・いじめのニュース報道に対する大人たちの行動のどん詰まり感
「信用してもらえない」13歳の死…放置されたSOS、救う手立ては【報道特集】(TBS NEWS DIG Powered by JNN) - Yahoo!ニュース
本日のヤフーニュースでこんな見出しの記事があった。
私自身もいじめを小中高と受けていた経験から、自分の人生に疑問を感じ、哲学にはじまり発達心理学、小児心理学などの本を斜め読みして独学してきただけに、相次ぐ事件の報道に「またか」という気持ちでいっぱいになる。
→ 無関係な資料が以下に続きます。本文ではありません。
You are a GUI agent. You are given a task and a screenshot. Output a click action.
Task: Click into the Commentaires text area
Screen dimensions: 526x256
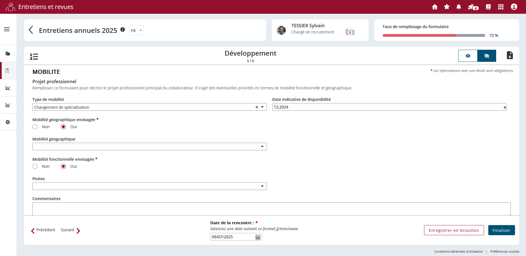pos(271,209)
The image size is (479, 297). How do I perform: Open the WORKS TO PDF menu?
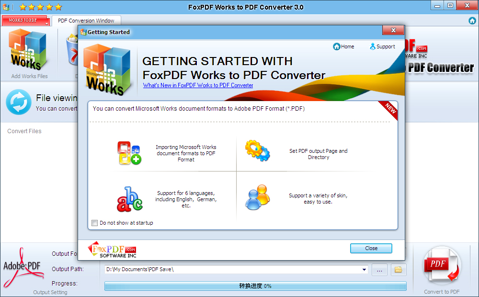[22, 21]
正直記事を読んでいて、この報道自体が被害者側に心情に大きく偏ったバランスを失った書き方をしているように思えたのだ。
その理由について後述していく。
P:まず記事は遺族側の事件への調査行動に対して、まともに取り合わず我関せずを貫く学校側や教育委員会側という構図で成り立っている。
要するに遺族側による被害者がどのようないじめを受けていたのかということに対する真相究明活動に対する教育側の対応についての是非というわけだが、真相を究明されてはいじめがあったことが露見してしまう。ひいては学校や教育委員会側の責任が問われるということになるため、表面上はどうあれ保身のためにはどうあっても真実は隠蔽したいということになる。
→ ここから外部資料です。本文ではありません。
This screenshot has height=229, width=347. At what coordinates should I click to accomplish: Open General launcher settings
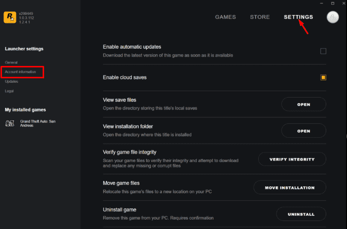11,62
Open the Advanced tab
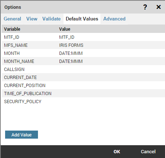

実は事件の解決には戦術、戦略的な視野に立って物事を見る必要があるわけだが、そのことに遺族側は気づいていない。あくまで感情的に教育側を叩くだけである。これでは物事が進展するはずもない。
遺族に対する感情的な配慮と、物事を解決するための視点は切り離して考える必要がある。
ここが出発点なのだ。
そもそもその出発点に偏りがあれば、どちらに進めばよいのかわからなくなり、地図の見方さえも誤ることになる。遺族も記事を書いた記者もこの視点がまるで抜け落ちているのだ。
R:遺族はまず全体を俯瞰して、教育側が真実を隠蔽する目的に対して自覚する必要がある。
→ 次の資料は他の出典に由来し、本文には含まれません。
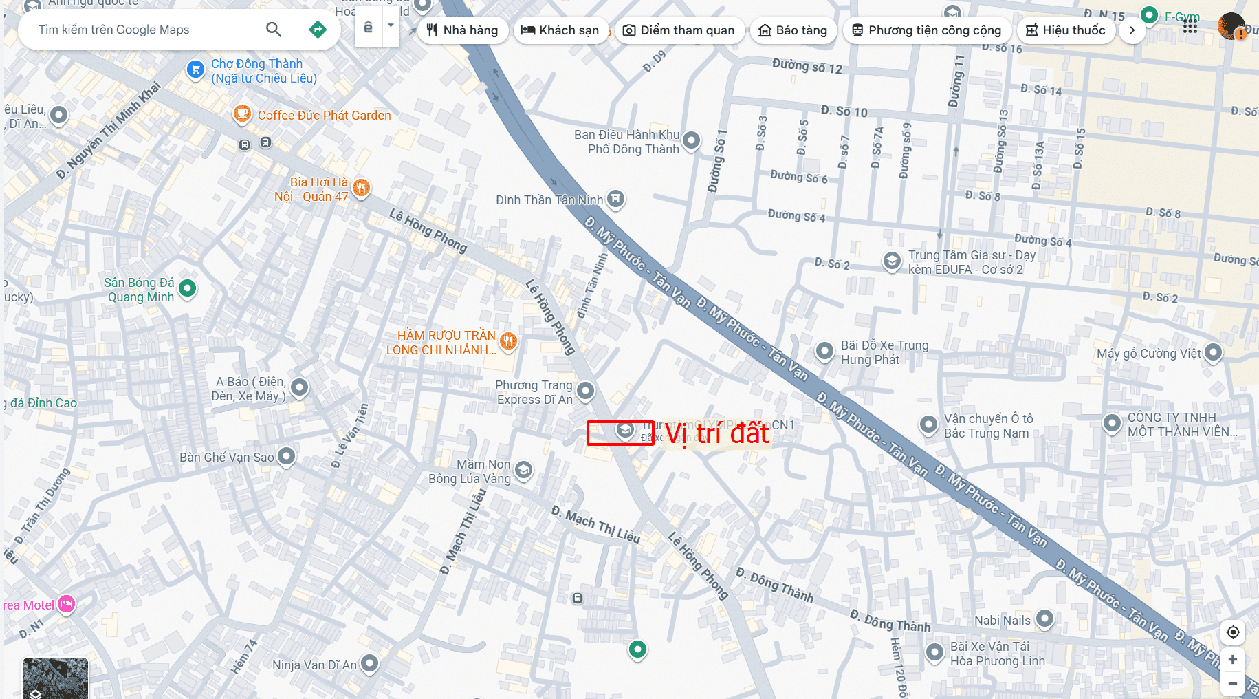Open the input tools selector button
This screenshot has width=1259, height=699.
click(x=369, y=27)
その上でこちらの目的を定め、相手の責任を追求するなり賠償金を払わせたいのであれば、成果の上がらない学校を舞台とした究明活動に早々に見切りをつけるべきだ。
なぜなら組織である相手が隠蔽しようとした場合、一個人である遺族側にそれに対処する力はないからだ。それほど組織と個人の社会的な力の差は歴然である。であるならば、記事にされたようにペンの力を借りる必要があるが、これも全能というわけではない。
学校側が学校で起きたことを隠蔽しようとした場合、よほどのコネがなければ突破口を開くことは出来ないだろう。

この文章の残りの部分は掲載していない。